Приход сюда был бессмыслен. Флоринский рассказывал о каком-то приеме у Ежова третьего дня, в честь велопробега пограничников. Агранов сострил, Николай Иваныч поморщился. Николай Иваныч сказал, Николай Иваныч провозгласил... Прислуга, дородная дама в наколке, чем-то похожая на жену Флоринского - такая же черноволосая, гладкая, с белой кожей,- несла, трясясь и придерживая плечом и подбородком, поднос с закусками, нагруженный как подвода. Арсюшка хотел сначала ошеломить, а потом разговаривать. Николай Григорьевич, скучая, оглядывал столовую, имевшую музейный вид: какая-то темная старина в бронзовых рамах, фарфор, хрусталь, буржуазность. "Ну и ну! - думал Николай Григорьевич.- Кто ж тебе ворожит? В прежние времена твое бы место - в райотделе, уполномоченным".

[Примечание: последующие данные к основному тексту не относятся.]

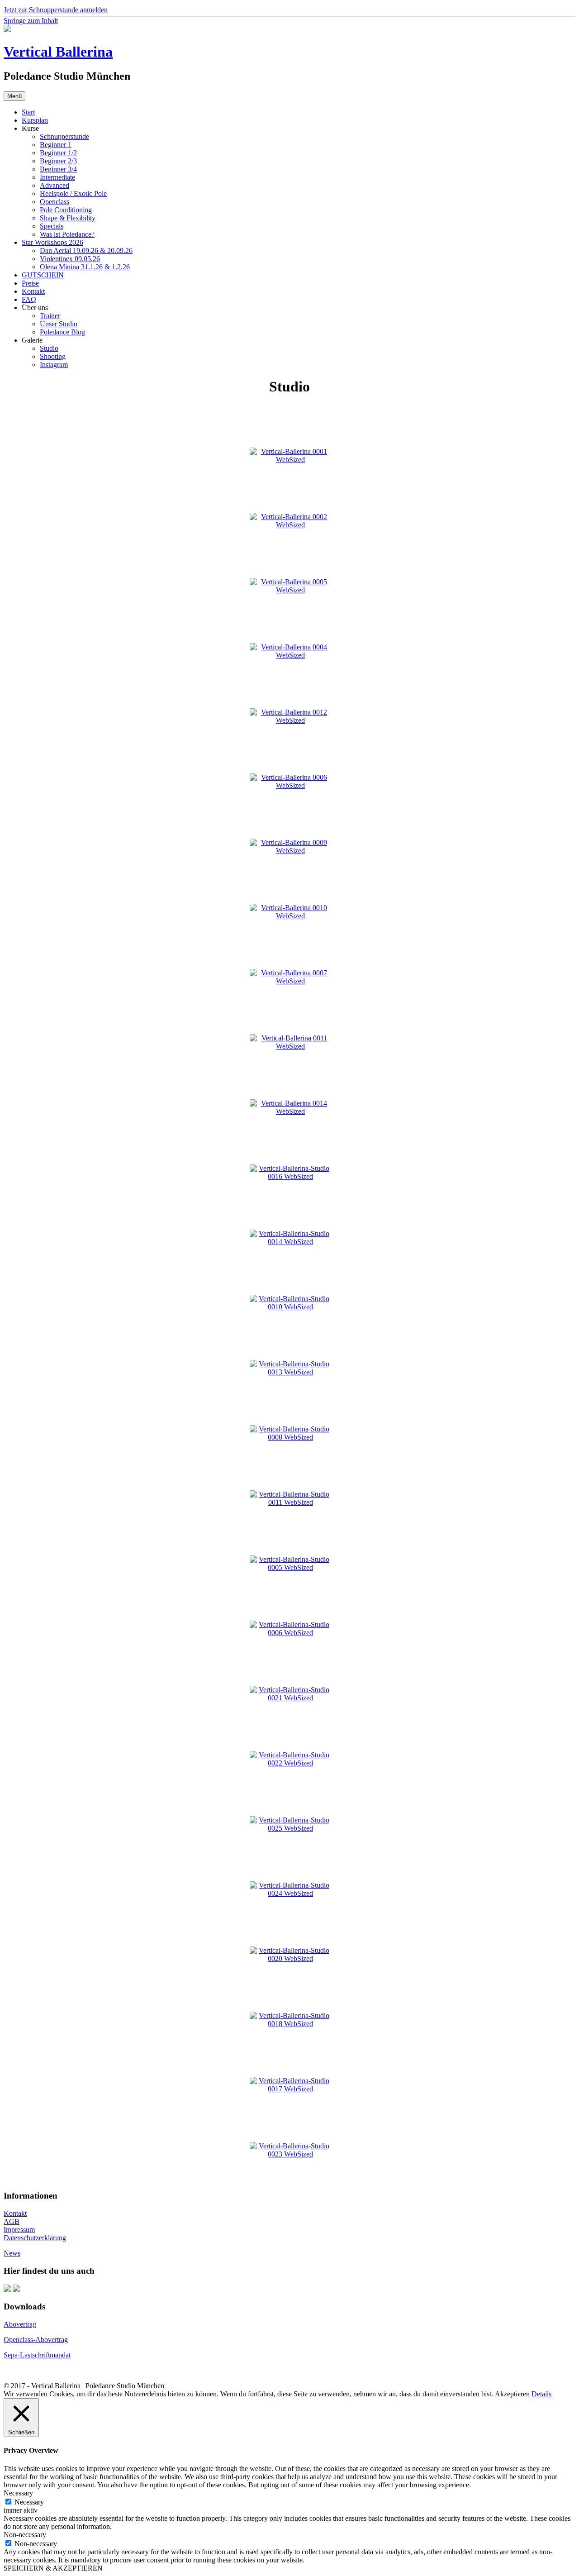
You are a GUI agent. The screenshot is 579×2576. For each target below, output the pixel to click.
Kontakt (33, 291)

Арсений Иустинович Флоринский, хоть и выпил за день немало, был совершенно трезв и сквозь шуточный разговор, закуску и музыку (дочка завела патефон с французскими пластинками) смотрел на нечаянного гостя с тайно-жадным вниманием. Заметной чертой характера Арсения Иустиновича, чертой, определявшей многие поступки и, может быть, само поступательное и энергичное движение его жизни, было редкое злопамятство. Коварство природы заключалось в том, что столь отвратительным свойством она наградила человека на вид простодушного, курносого, со здоровым спортивным румянцем, располагающей улыбкой и голубыми глазами.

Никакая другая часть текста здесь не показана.